Trials funded by the Northern New York Agricultural Development Program are evaluating winter lettuce production methods for the North Country.
A team of Cornell University researchers and extension specialists is investigating the use of prototype low-wattage heating strips to warm the soil to enhance lettuce production during the winter months in St. Lawrence and neighboring counties.
With consumers willing to pay up to $12 per pound for lettuce-based salad mixes year ’round, this research holds out the promise a high payoff value if it proves to be successful and cost-effective under North Country conditions.
Cornell University Cooperative Extension Vegetable Specialist Judson Reid says, “This research in northern New York is the first attempt at developing a system for heating the greens-growing environment inside high tunnels using heating strips primarily designed for in-floor radiant heat.”
Amy Ivy, Cornell Cooperative Extension Horticulture Educator for Clinton and Essex counties, says, “While spinach can be grown and harvested year ’round in northern New York with a minimal addition of heat largely in January and early February, lettuce crops are more cold-sensitive. Our question is can growers cost-effectively add heat to grow the salad greens year ’round without sacrificing profitability.”
“There is great demand by consumers and by regional restaurants clamoring for local greens,” Ivy said.
Cornell University Research Associate Michael H. Davis explains that “on clear, sunny days during the winter, temperatures inside a high tunnel can be 20 to 40 or more degrees warmer than the outside air, and, as a result, lettuce plants can be grown and harvested. The key to high tunnel winter lettuce production is helping the cold-sensitive lettuce plants survive frigid nighttime temperatures.”
To warm the lettuce production beds during the night, 8- or 15-watt electrical heat strips – prototypes not yet commercially available -- were buried eight inches below the soil surface in the 30-by-96-foot Ledgewood pipe-frame high tunnels at the Willsboro research farm.
To retain the heat around the lettuce plants, the production beds were blanketed with a double layer of rowcovers supported by wire hoops that straddled the growing beds and kept the insulating layers from touching the plants.

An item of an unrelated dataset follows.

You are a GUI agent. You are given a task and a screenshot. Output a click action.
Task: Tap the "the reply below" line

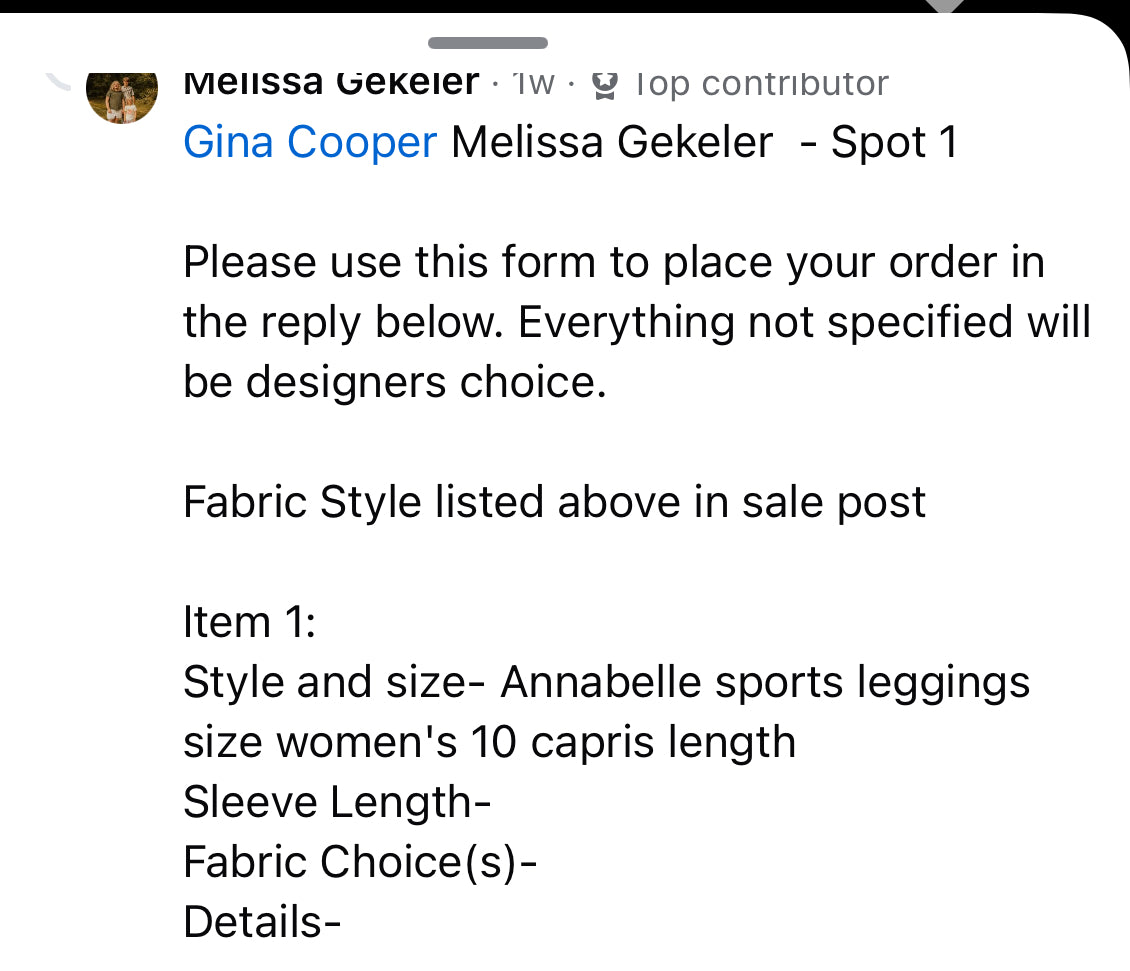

Black seeded Simpson head lettuce plants were seeded indoors on January 1, 2012, and the seedlings were transplanted to the tunnels on Feb. 6. Five Star baby lettuce mix seed was planted directly into the high tunnel growing beds on Feb. 8.
Reid says, “It is notable that on nights when the outdoor temperature dropped into the teens and single digits, the soil temperature at 1.5-inch depth in the heated lettuce beds with rowcovers never dropped below 40 degrees Fahrenheit, and the air temperature never dropped below 32 degrees Fahrenheit. In contrast, the air temperature 8 inches above the uncovered and unheated beds dropped into the low teens during the night of 2/12/2012.”
The initial trial results provided insight on issues with the placement and width of the heat strips, the benefit of combining the heat strips with the use of low rowcovers, and the proximity of the lettuce plants to the high tunnel exterior.
The complete report is on the NNYADP website at www.nnyagdev.org under Horticulture: Vegetables.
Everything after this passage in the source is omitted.